[DATA TO PROCESS — start]
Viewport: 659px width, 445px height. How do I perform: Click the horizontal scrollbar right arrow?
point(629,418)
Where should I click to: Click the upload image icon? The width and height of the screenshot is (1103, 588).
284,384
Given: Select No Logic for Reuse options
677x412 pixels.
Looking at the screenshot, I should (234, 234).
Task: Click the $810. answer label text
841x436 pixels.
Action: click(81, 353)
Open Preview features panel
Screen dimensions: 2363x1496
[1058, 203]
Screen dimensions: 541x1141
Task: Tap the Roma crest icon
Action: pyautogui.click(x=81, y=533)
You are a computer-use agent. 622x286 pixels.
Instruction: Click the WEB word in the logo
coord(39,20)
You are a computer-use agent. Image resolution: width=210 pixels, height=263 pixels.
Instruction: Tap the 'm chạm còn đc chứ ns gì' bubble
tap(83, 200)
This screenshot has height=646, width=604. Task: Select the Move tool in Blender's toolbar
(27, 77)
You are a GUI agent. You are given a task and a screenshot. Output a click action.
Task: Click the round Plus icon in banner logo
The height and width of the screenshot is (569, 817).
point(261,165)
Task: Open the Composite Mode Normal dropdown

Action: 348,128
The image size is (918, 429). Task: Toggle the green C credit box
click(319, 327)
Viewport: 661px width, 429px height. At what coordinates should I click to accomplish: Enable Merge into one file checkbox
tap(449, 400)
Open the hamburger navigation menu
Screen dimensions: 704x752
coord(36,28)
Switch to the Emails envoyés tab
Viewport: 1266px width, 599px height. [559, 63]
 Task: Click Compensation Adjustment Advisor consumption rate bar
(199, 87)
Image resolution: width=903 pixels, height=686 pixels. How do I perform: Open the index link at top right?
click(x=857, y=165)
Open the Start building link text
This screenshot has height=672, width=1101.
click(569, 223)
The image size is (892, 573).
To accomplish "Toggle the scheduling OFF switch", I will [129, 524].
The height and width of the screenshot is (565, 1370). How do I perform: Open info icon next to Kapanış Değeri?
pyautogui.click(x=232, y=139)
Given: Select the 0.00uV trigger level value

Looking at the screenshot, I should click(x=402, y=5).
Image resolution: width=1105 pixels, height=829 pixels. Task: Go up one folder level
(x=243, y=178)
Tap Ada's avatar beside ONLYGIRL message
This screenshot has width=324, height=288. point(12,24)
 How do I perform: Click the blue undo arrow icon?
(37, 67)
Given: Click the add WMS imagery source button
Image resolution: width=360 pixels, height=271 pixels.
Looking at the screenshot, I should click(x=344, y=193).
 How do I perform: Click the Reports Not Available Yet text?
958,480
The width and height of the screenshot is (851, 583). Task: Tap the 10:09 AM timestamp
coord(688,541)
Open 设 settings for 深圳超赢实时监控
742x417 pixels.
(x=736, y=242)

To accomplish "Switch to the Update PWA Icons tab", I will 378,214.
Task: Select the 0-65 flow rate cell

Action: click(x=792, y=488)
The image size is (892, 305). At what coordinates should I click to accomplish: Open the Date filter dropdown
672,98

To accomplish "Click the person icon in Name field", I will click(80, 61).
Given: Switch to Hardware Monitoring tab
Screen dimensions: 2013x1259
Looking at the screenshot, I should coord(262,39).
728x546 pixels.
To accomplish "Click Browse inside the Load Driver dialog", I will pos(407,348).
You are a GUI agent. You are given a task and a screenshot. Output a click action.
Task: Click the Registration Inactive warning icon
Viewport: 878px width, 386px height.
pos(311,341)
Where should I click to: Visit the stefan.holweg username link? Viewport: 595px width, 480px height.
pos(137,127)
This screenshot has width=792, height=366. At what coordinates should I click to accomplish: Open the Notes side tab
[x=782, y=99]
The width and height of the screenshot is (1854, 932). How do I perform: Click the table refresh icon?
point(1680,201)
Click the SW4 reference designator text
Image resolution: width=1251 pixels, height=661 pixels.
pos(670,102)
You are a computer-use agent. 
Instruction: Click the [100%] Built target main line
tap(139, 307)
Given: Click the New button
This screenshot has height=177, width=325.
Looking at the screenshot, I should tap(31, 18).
[DATA TO PROCESS — finish]
From the entries above, list each line with "agent" in it.

You are a computer-use agent. 622x286 pixels.
You are a computer-use agent. Image resolution: width=210 pixels, height=263 pixels.
You are a GUI agent. You are given a task and a screenshot. Output a click action.
You are a GUI agent. You are given a task and a screenshot. Output a click action.
You are a computer-use agent. 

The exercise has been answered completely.